There’s a reason why some judges view class actions as a means of extorting settlements: they can be expensive to litigate. But settling just for the sake of settling likely will only lead to more class actions down the road. If the suit is not one that should be settled, the most important thing a company defendant can do when faced with a class action is set a defense budget and stick to it. While each case is different, there are certain things a company defendant should consider to make the defense as cost-efficient as possible:
- For most cases, the internal investigation is key to determining the budget as well as case strategy. Don’t skimp on this part, but do make sure that the investigation by outside counsel is conducted as efficiently as possible. Determine potential witnesses within your organization as a first step not only for the purposes of sending out litigation hold notices and isolating potentially relevant documents, but also to set up witness interviews for outside counsel.
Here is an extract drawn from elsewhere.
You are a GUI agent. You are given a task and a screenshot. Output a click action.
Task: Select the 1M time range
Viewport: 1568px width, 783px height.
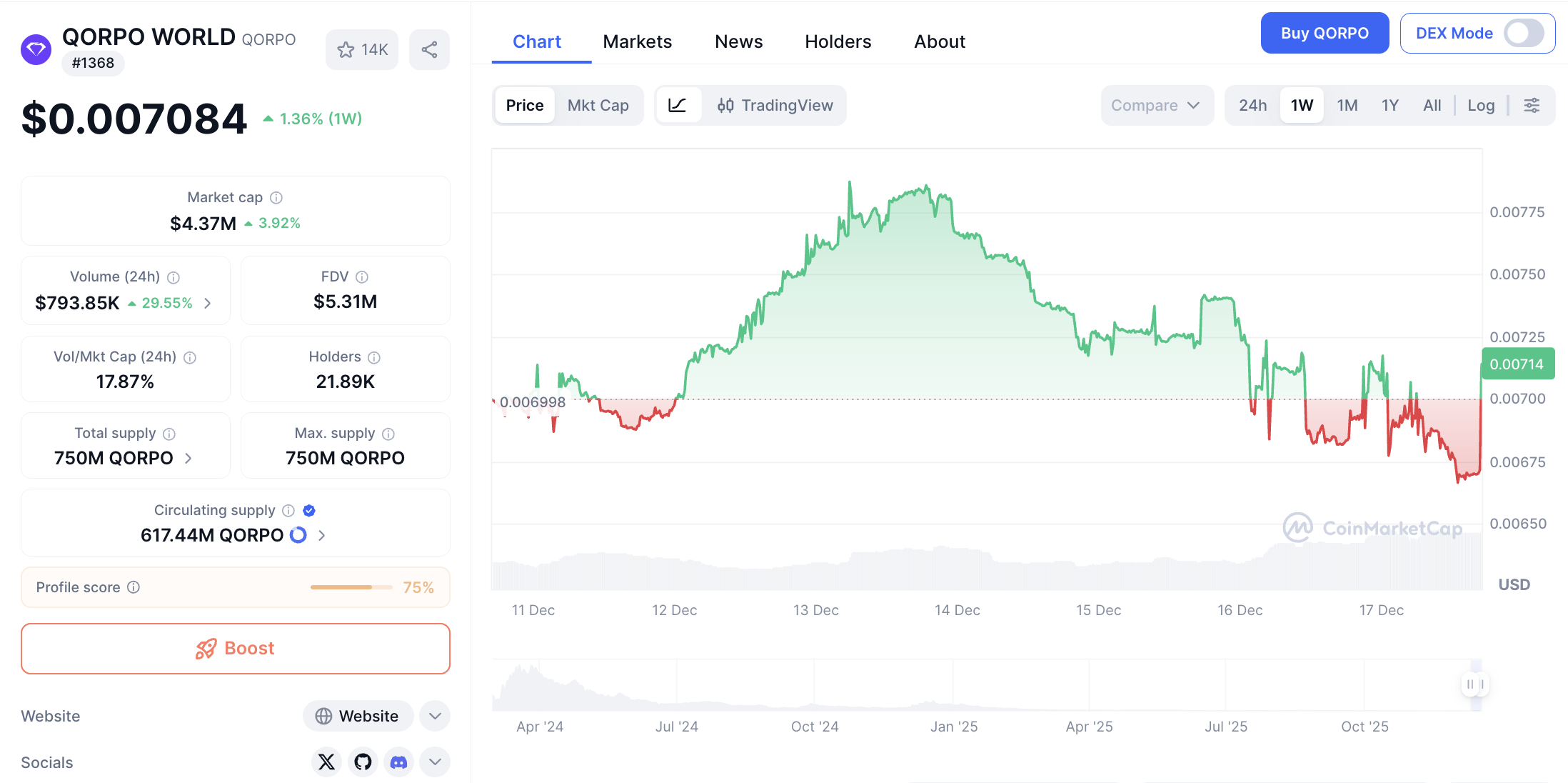1347,106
Facilitate those interviews and keep outside counsel on tight deadlines for the interviews and interview summaries. The summaries need not be edited to death (and thus costly), but instead, should put the interview notes into prose. While it is typically best for two lawyers to conduct witness interviews, in most cases, it is fine, if not preferred, for one person (the one taking notes) to be very junior. As this person will be summarizing the notes and reviewing documents, all the more reason for this lawyer to be junior and less costly.
- After the investigation is completed, work through different strategic scenarios with your outside counsel, and get comparative budgets based on the likelihood of success of the different strategies. Don’t be afraid to ask for a flat rate. At this point, most defense counsel have a good sense of what the pre-trial phase of a class action will cost. Yes, there can always be surprises, but outside counsel may be amenable to accepting a flat rate for certain stages of a case, such as a motion to dismiss.
- Of course, discovery is typically the most costly phase of a case, pre-trial. Needless to say, strategic options that delay or limit discovery are preferable. If discovery is required, make full use of new e-discovery capabilities that limit searches, and don’t be afraid of court conferences and motion practice to push back on overly broad discovery. Just make sure to pick your battles and do try to resolve differences with opposing counsel prior to any court involvement.
Bottom line: Stay in control and be involved.